#### Document ####

TranscriptionResponse

Both wait() and fetch() return a TranscriptionResponse object.

The async_call() return value contains only task_id and task_status. Call wait() or fetch() for the full response including submit_time, results, and usage.

Successful response example (from wait() or fetch()):

{
    "status_code": 200,
    "request_id": "16668704-6702-9e03-8ab7-a32a5d7bb095",
    "code": null,
    "message": "",
    "output": {
        "task_id": "6351feef-9694-45d2-9d32-63454f2ffb8d",
        "task_status": "SUCCEEDED",
        "submit_time": "2025-02-13 17:31:20.681",
        "scheduled_time": "2025-02-13 17:31:20.703",
        "end_time": "2025-02-13 17:31:21.867",
        "results": [
            {
                "file_url": "https://dashscope.oss-cn-beijing.aliyuncs.com/samples/audio/paraformer/hello_world_female2.wav",
                "transcription_url": "https://dashscope-result-bj.oss-cn-beijing.aliyuncs.com/...",
                "subtask_status": "SUCCEEDED"
            },
            {
                "file_url": "https://dashscope.oss-cn-beijing.aliyuncs.com/samples/audio/paraformer/hello_world_male2.wav",
                "transcription_url": "https://dashscope-result-bj.oss-cn-beijing.aliyuncs.com/...",
                "subtask_status": "SUCCEEDED"
            }
        ],
        "task_metrics": {
            "TOTAL": 2,
            "SUCCEEDED": 2,
            "FAILED": 0
        }
    },
    "usage": {
        "duration": 9
    }
}

Response fields:

Field Description
status_code HTTP status code
task_id Unique task identifier
task_status PENDING, RUNNING, SUCCEEDED, or FAILED. The overall status is SUCCEEDED if any subtask succeeds.
results Array of per-file results
subtask_status Per-file status: PENDING, RUNNING, SUCCEEDED, or FAILED
file_url Source audio URL
transcription_url URL to download the recognition result JSON (valid for 24 hours)
code / message Error details for failed subtasks. The outermost code and message can be ignored; check the code and message under each item in results for per-file errors. See Error codes.

Partial failure example

When some files fail, the overall task status may still be SUCCEEDED. Always check subtask_status for each file:

{
    "results": [
        {
            "file_url": "https://dashscope.oss-cn-beijing.aliyuncs.com/samples/audio/sensevoice/long_audio_demo_cn.mp3",
            "transcription_url": "https://dashscope-result-bj.oss-cn-beijing.aliyuncs.com/...",
            "subtask_status": "SUCCEEDED"
        },
        {
            "file_url": "https://dashscope.oss-cn-beijing.aliyuncs.com/samples/audio/sensevoice/rich_text_exaple_1.wav",
            "code": "InvalidFile.DownloadFailed",
            "message": "The audio file cannot be downloaded.",
            "subtask_status": "FAILED"

####

▶ _Goal of the exercise_
Using the TranscriptionResponse text, what are the answers to these questions?
(a) Which two fields does the async_call() return value contain?
(b) How long does the transcription_url remain valid?
(c) In the partial failure example, what code does the failed file show?
These records come from a different source than the text above.

#### Data rows ####

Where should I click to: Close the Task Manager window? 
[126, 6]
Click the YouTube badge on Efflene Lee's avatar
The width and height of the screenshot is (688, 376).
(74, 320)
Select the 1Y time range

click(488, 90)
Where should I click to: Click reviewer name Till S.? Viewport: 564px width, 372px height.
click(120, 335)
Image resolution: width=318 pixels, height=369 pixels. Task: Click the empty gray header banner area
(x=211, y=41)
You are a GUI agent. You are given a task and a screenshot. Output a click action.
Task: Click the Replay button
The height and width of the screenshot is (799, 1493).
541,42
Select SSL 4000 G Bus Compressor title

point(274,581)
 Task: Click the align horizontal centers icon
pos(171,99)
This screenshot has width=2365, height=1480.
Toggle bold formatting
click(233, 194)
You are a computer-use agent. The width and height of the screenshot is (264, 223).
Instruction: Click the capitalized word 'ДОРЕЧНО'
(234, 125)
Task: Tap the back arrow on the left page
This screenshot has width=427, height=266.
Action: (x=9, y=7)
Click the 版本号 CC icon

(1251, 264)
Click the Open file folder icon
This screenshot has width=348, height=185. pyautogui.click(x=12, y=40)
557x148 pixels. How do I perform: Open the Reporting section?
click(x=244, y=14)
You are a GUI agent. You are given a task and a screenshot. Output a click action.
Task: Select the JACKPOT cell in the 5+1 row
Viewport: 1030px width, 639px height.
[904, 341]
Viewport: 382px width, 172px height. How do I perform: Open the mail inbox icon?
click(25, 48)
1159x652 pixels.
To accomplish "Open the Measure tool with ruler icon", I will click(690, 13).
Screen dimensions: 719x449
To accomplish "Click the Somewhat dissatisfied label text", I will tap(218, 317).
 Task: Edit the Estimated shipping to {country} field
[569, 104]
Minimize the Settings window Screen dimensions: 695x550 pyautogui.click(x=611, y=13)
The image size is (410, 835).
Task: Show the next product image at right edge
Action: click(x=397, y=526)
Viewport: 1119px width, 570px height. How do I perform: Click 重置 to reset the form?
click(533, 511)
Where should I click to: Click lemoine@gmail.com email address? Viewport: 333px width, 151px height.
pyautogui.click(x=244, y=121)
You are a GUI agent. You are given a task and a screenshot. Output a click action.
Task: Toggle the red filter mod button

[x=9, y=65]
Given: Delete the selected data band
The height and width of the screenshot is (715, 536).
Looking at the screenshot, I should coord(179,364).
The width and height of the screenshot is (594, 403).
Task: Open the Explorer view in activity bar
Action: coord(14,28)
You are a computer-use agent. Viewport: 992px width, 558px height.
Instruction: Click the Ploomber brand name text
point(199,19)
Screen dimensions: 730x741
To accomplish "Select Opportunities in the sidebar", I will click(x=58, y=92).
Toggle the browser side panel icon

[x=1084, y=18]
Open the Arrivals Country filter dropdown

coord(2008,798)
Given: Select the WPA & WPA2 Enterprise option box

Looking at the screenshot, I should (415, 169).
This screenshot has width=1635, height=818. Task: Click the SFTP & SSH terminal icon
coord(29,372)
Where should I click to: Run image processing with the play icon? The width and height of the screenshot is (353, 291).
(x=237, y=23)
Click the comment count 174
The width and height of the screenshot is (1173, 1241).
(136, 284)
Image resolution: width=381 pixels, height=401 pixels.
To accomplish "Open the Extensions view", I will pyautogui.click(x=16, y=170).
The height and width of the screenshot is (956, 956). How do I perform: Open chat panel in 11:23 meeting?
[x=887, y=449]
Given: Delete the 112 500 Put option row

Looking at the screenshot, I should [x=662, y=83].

####

▶ _Result of the exercise_
(a) task_id and task_status
(b) 24 hours
(c) InvalidFile.DownloadFailed